I'll grant you third party Android app stores and side loading is more dangerous than iOS - but in the case of Google Play vs iTunes it seems like Google Play is safer.
Right, I agreed that there are some cases of malware on Google Play. The apps you linked don't look to have the number of users affected by this latest App Store scare. That's why I said overall Play seems safer than iTunes.
To some extent, most likely, yes. But my perspective on the PRC is that the powers that be know that they will only remain in power for as long as they can provide, or rather, the illusion of them providing, a continuous increase in wealth. This in part would be why information is key in China. Assange had a very positive view of it when he said "I often say that censorship is always cause for celebration. It is always an opportunity, because it reveals fear of reform. It means that the power position is so weak that you have got to care about what people think." [1].
My speculation: as Sep. 3rd, the massive military parade in Beijing draw closer, Chinese government appears to be knocking at open source developers' doors, asking for repo removal.
Actually this is classic daily life of a chinese netizen: you are never quite sure what the cause of your network woes is (not without spending time digging into it). Is it due to ISP QoS, or is it reset by GFW, or is it just mere network failure?
And what most ppl do when facing this? They choose a local service instead of Twitter, Facebook, Youtube, Google. See, censorship is only a part (though a vital part) of the grand scheme.

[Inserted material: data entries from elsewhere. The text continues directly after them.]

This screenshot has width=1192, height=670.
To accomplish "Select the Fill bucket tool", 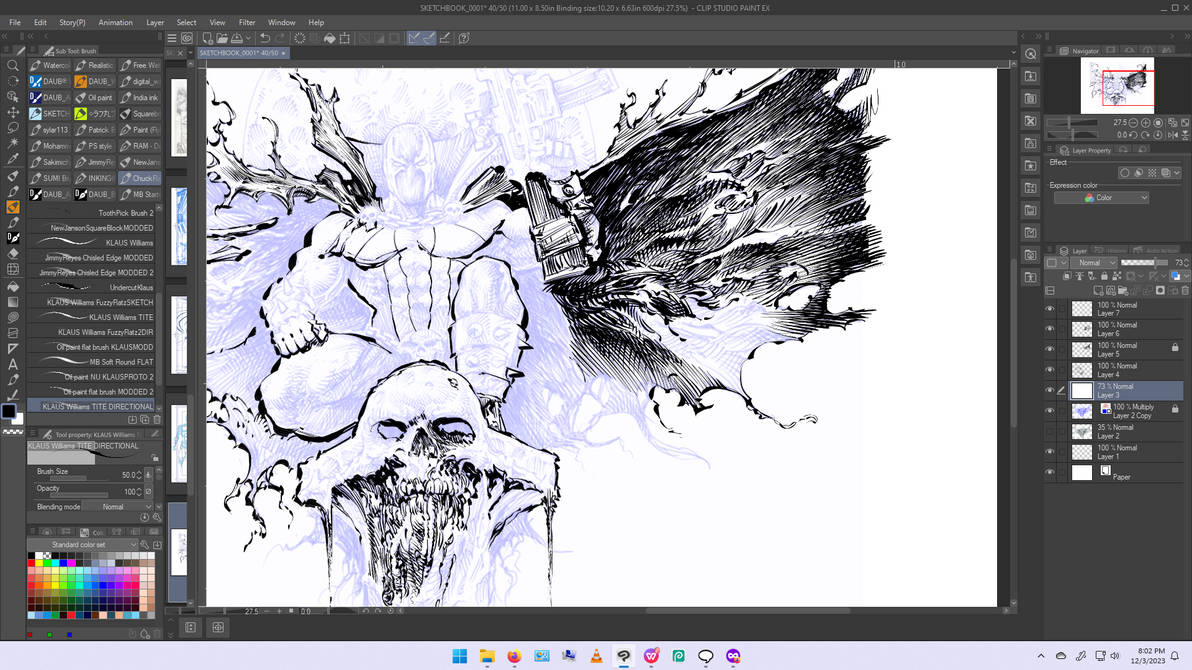I will (x=13, y=286).
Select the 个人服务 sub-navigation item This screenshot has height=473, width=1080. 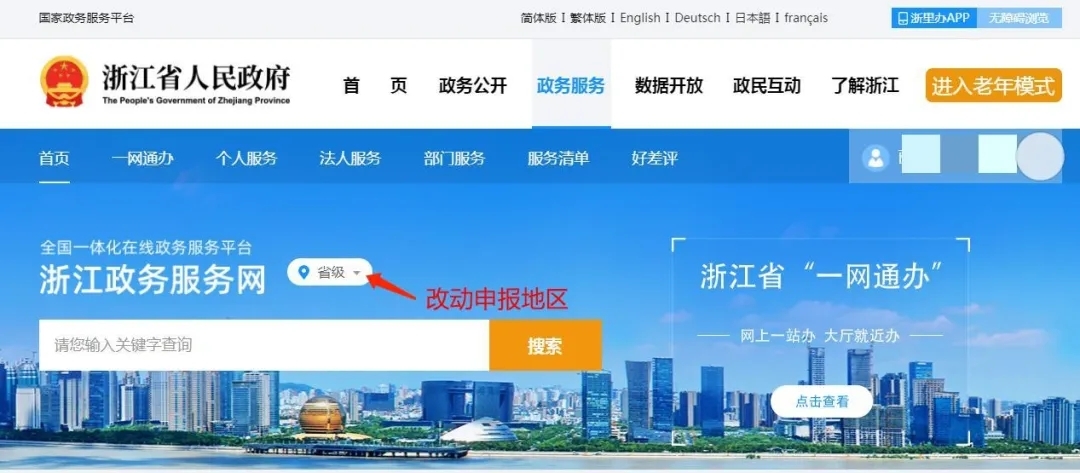pyautogui.click(x=246, y=158)
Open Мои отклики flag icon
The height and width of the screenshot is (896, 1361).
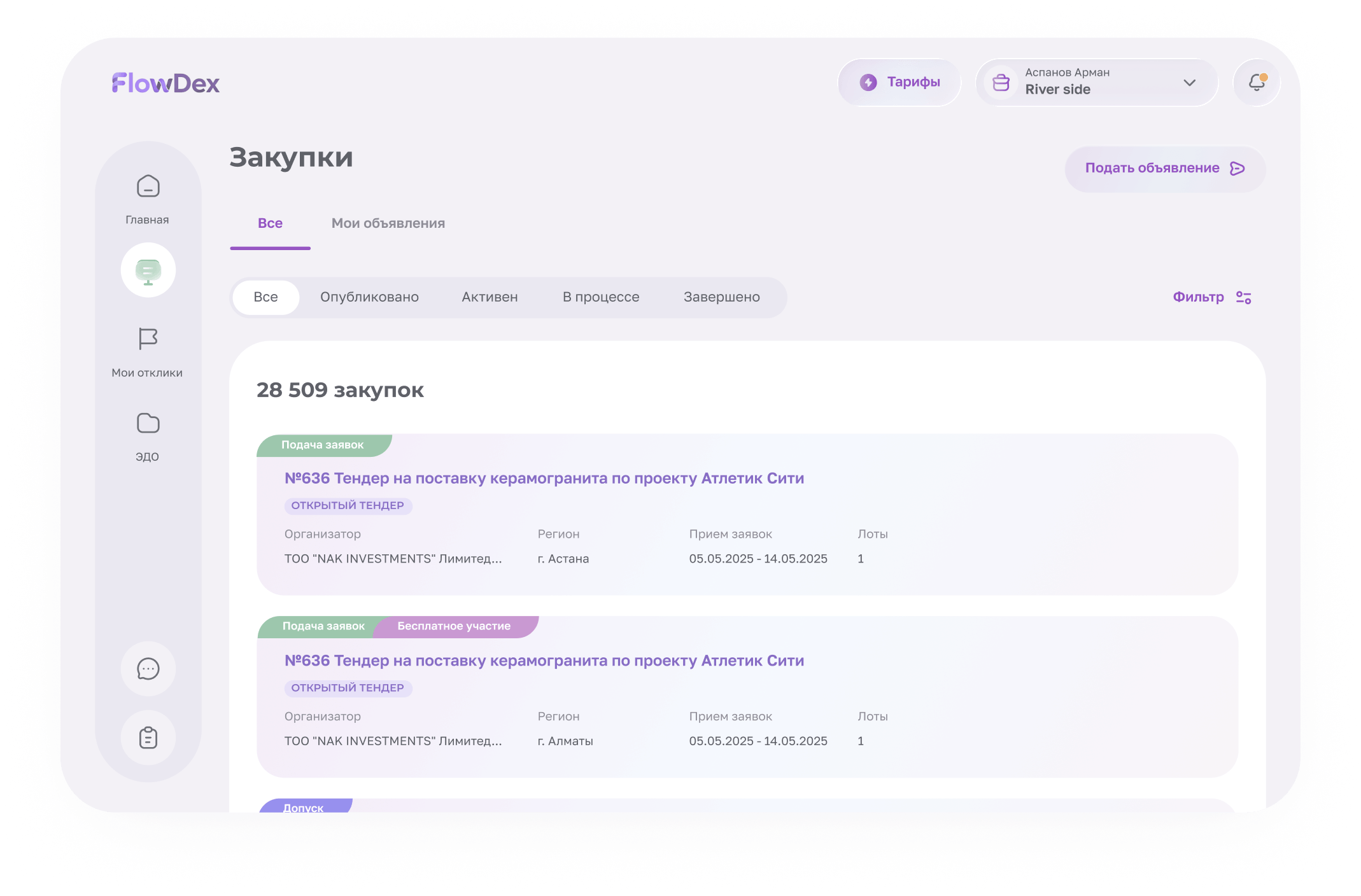(148, 339)
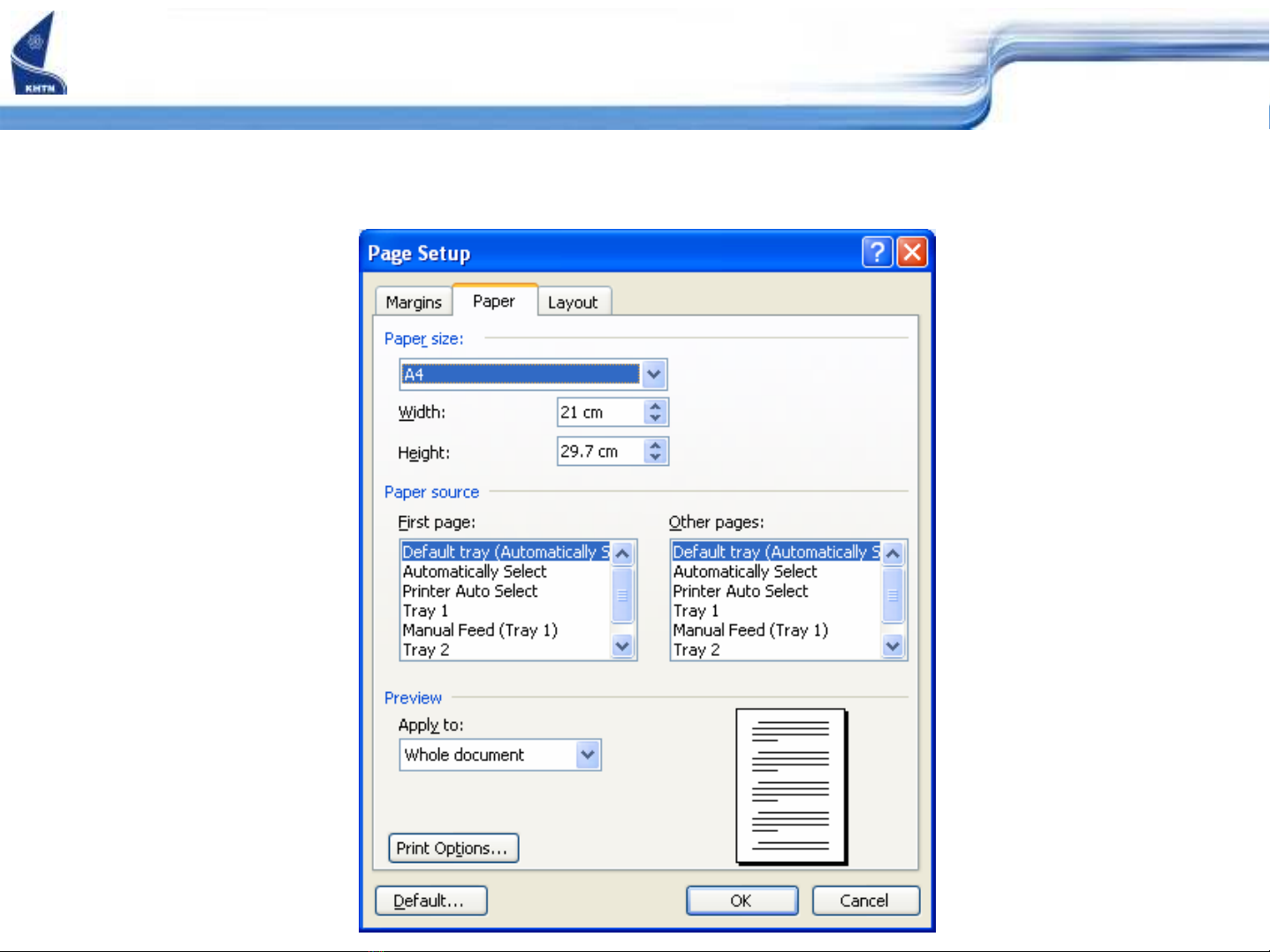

Not all VPN services are censored, and not all VPN protocol triggers the reset. But you can bet whatever you get for free (thus likely popular), will get banned soon enough.
OpenVPN is like a prime suspect of a police procedural novel, it gets hunt down no matter what.
Personally experience: I did work for Microsoft Shanghai and VPN works just fine. You need to have the right set of tools, and better, have a good channel of negotiation with the government.
And to add more context: Shadowsocks isn't just a tool nowadays, it's a group of applications that target both developers and common folks.
People have built successful VPN services using Shadowsocks, and they are available on many platforms, like routers and embedded systems.
And the iOS version is more or less the author's recent efforts to build a VPN client that can run on non-jailbroken iPhone, much like Cisco AnyConnect.
I think shadowsocks' popularity as a whole concerns the chinese government, so they do their usual rooting out the leader thing: now that shadowsocks org is headless in the literal sense (no owner, no main repo), they hope its development will die out.
What is to stop any non-chinese person from rehosting the old code? I mean, they obviously wouldn't like it and if I was said person I'd never visit China's sphere of influence again...
There are plenty of people on HN who are i) wealthy ii) interested in beating censorship.
It'd be nice to see some effort going into creating software to beat censorship; having excellent translations of the documentation into a variety of languages; etc.
SSH still work, but it's not designed to give a high throughput, so ideally one would not want to watch a youtube clip over SSH. And DPI can identify and kill SSH session when there are too much traffic happening over it (ie. no obfuscation is taking place to hide SSH traffic)
And to clarify, I am not equating this case to censorship, but rather to setup some context that we have seen much worse :)
But what troubles me is really how SV response to this case:
- There are no better ways and so be it.
This is what Chinese call: the limit of democracy and freedom.
And Thiel get VCs to agree with him in this case. Even though I believe many VCs hold different view on democracy and liberty.
So I am personally troubled by their reactions.